Proving that $f(x) = ln x$ is continuous at $a = 3$.
The book wrote this solution:
But when I started by $|f(x) - f(3)| < \varepsilon$ to find the appropriate $\delta$, I arrived at $ 3e^{-\varepsilon} -3 < x-3 < 3e^\varepsilon -3$, I do not understand why he take delta the minimum of the left hand side and right hand side of $x-3$, why he did not take directly that $\delta = 3e^\varepsilon -3$? could anyone explain this for me please?
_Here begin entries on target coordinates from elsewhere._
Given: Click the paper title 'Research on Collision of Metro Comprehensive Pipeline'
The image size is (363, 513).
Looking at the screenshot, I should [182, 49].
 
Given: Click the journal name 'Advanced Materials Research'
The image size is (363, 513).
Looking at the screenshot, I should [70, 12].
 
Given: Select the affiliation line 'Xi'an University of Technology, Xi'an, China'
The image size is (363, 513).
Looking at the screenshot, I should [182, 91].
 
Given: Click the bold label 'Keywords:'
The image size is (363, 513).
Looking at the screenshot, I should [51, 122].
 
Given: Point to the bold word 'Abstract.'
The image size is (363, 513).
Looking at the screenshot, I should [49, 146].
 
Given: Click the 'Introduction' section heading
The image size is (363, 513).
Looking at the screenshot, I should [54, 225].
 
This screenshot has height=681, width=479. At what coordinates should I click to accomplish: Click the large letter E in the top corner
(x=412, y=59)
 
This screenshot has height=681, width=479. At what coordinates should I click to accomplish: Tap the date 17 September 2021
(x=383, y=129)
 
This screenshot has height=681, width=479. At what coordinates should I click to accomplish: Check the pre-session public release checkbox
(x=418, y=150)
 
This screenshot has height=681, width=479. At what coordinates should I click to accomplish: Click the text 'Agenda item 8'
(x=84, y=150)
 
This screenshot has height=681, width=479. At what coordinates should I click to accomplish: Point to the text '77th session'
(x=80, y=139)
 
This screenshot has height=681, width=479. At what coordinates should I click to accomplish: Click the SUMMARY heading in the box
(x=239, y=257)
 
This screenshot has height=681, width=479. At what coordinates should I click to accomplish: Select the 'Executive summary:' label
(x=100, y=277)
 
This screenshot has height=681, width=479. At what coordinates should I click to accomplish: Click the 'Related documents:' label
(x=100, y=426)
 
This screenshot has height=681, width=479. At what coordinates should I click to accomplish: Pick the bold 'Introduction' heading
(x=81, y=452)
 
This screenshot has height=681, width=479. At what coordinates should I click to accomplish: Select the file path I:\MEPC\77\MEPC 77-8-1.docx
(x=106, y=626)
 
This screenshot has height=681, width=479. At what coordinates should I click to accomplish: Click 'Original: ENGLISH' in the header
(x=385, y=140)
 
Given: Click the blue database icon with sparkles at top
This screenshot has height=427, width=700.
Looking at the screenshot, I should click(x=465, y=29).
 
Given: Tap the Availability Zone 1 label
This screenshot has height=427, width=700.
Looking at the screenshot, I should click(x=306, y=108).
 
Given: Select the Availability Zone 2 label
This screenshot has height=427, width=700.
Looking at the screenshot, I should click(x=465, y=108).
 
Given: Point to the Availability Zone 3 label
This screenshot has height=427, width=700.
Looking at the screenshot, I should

$\big|\ln x-\ln 3\big|=\big|\ln\left(\dfrac{x}{3}\right)\big|\lt\varepsilon$ whenever $-\varepsilon\lt\ln\left(\dfrac{x}{3}\right)\lt\varepsilon\implies e^{-\varepsilon}\lt\dfrac{x}{3}\lt e^{\varepsilon}\implies 3e^{-\varepsilon}\lt x\lt 3e^{\varepsilon}.$
Thus $\big|\ln x-\ln 3\big|\lt\varepsilon$ whenever $|x-3|\lt\delta$
where $\delta$=$\min(3-3e^{-\varepsilon},3e^{\varepsilon}-3).$
$\varepsilon\gt 0\implies e^{\varepsilon}\gt 1\implies \dfrac{1}{e^{\varepsilon}}\lt 1\implies \dfrac{e^{\varepsilon}-1}{e^{\varepsilon}}\lt e^{\varepsilon}-1\implies 1-e^{-\varepsilon}\lt e^{\varepsilon}-1\implies 3-3e^{-\varepsilon}\lt 3e^{\varepsilon}-3\implies \min(3-3e^{-\varepsilon},3e^{\varepsilon}-3)=3-3e^{-\varepsilon}.$
$\therefore \big|\ln x-\ln 3\big|\lt\varepsilon$ whenever $|x-3|\lt3e^{-\varepsilon}-3$
Hence $\ln x$ is continuous at $x=3$.